Review Request 67664: Fixed a race between `UPDATE_STATE` and `UPDATE_OPERATION_STATUS`.

-----------------------------------------------------------
This is an automatically generated e-mail. To reply, visit:
https://reviews.apache.org/r/67664/
-----------------------------------------------------------

Review request for mesos, Benjamin Bannier, Greg Mann, Jie Yu, and Jan Schlicht.


Bugs: MESOS-9010
    https://issues.apache.org/jira/browse/MESOS-9010


Repository: mesos


Description
-------

Since a resource provider and its operation status update manager run in
different actors, the `UPDATE_OPERATION_STATUS` call of a completed
operation may race with an `UPDATE_STATE` call.

To deal with this race, the agent should update the latest statuses of
all completed operations received in the `UPDATE_STATE` call to avoid
erroneously applying those operations when receiving
`UPDATE_OPERATION_STATUS`es.


Diffs
-----

  src/slave/slave.cpp 8edd652f7f410dbadaf6c2ca3736349065e4340a 
  src/tests/slave_tests.cpp b46fb8efc524852f62428040ff958bd44e9efe9f 


Diff: https://reviews.apache.org/r/67664/diff/1/


Testing
-------

sudo make check


Thanks,

Chun-Hung Hsiao


Re: Review Request 67664: Fixed a race between `UPDATE_STATE` and `UPDATE_OPERATION_STATUS`.

Posted by Benjamin Bannier <be...@mesosphere.io>.
-----------------------------------------------------------
This is an automatically generated e-mail.
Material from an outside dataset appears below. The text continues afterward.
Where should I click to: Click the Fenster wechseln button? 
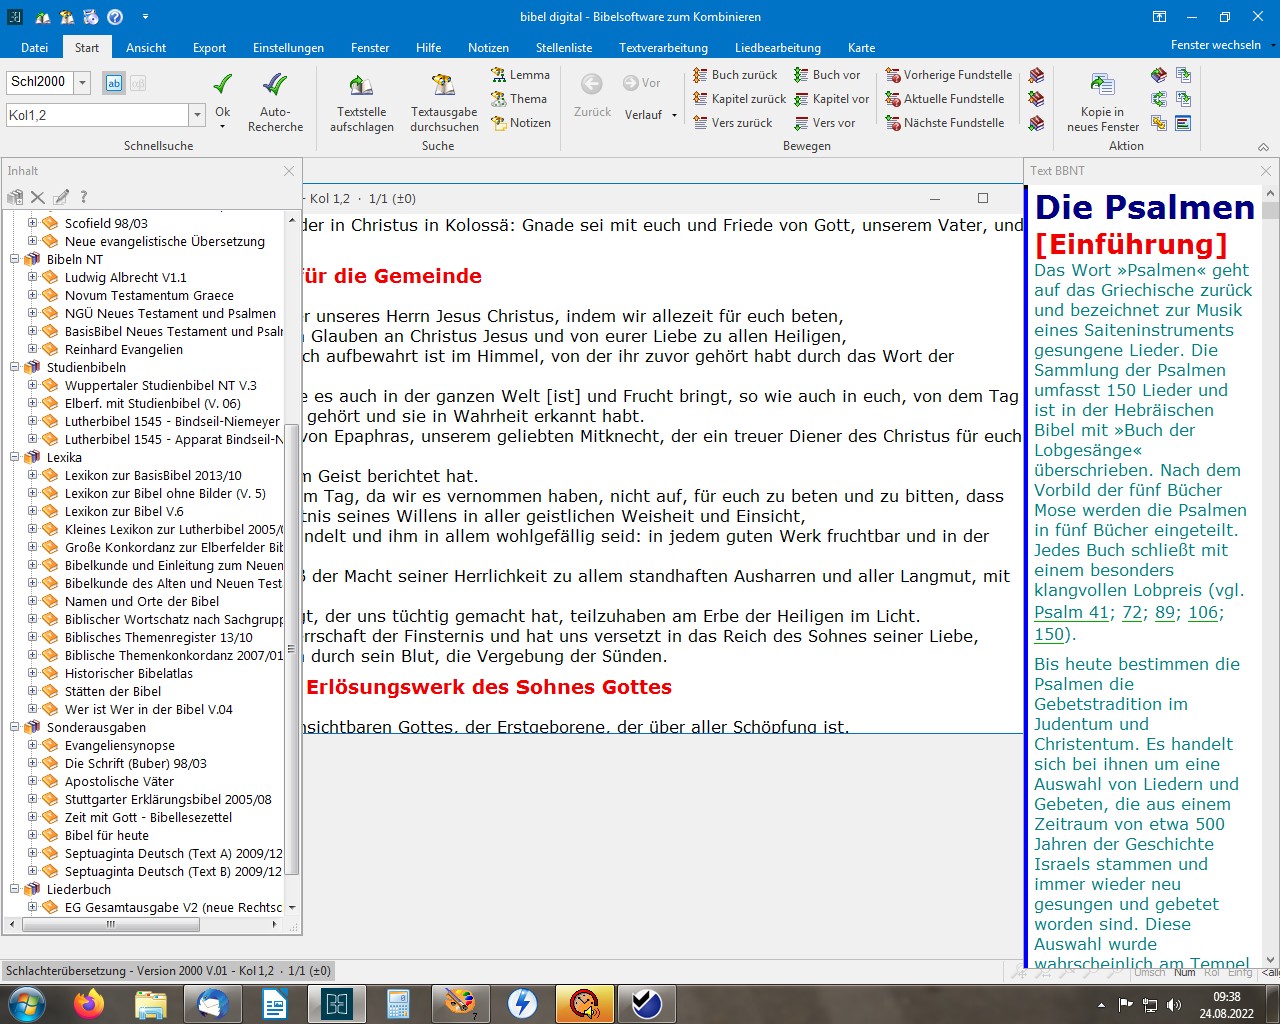(1216, 45)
To reply, visit:
https://reviews.apache.org/r/67664/#review205052
-----------------------------------------------------------


Fix it, then Ship it!





src/slave/slave.cpp
Lines 7738-7746 (patched)
<https://reviews.apache.org/r/67664/#comment287932>

    Let's explicitly call out that the operation result is already reflected in the reported total, e.g.
    
        // Handle operations known to both the agent and the resource provider.
        //
        // If an operation became terminal it is already reflected in the total
        // reported by the resource provider and should not be applied again in
        // e.g., the `UPDATE_OPERATION_STATUS` handler when a status update
        // arrives.  Set the terminal `latest_status` here to prevent resource
        // mutations elsewhere.
        //
        // NOTE: We only update the `latest_status` of a known operation if it
        // is not terminal yet here; its `statuses` would be updated by an
        // operation status update handler.


- Benjamin Bannier


On June 20, 2018, 7:33 a.m., Chun-Hung Hsiao wrote:
> 
> -----------------------------------------------------------
> This is an automatically generated e-mail. To reply, visit:
> https://reviews.apache.org/r/67664/
> -----------------------------------------------------------
> 
> (Updated June 20, 2018, 7:33 a.m.)
> 
> 
> Review request for mesos, Benjamin Bannier, Greg Mann, Jie Yu, and Jan Schlicht.
> 
> 
> Bugs: MESOS-9010
>     https://issues.apache.org/jira/browse/MESOS-9010
> 
> 
> Repository: mesos
> 
> 
> Description
> -------
> 
> Since a resource provider and its operation status update manager run in
> different actors, the `UPDATE_OPERATION_STATUS` call of a completed
> operation may race with an `UPDATE_STATE` call.
> 
> To deal with this race, the agent should update the latest statuses of
> all completed operations received in the `UPDATE_STATE` call to avoid
> erroneously applying those operations when receiving
> `UPDATE_OPERATION_STATUS`es.
> 
> 
> Diffs
> -----
> 
>   src/slave/slave.cpp 8edd652f7f410dbadaf6c2ca3736349065e4340a 
>   src/tests/slave_tests.cpp b46fb8efc524852f62428040ff958bd44e9efe9f 
> 
> 
> Diff: https://reviews.apache.org/r/67664/diff/1/
> 
> 
> Testing
> -------
> 
> sudo make check
> 
> 
> Thanks,
> 
> Chun-Hung Hsiao
> 
>


Re: Review Request 67664: Fixed a race between `UPDATE_STATE` and `UPDATE_OPERATION_STATUS`.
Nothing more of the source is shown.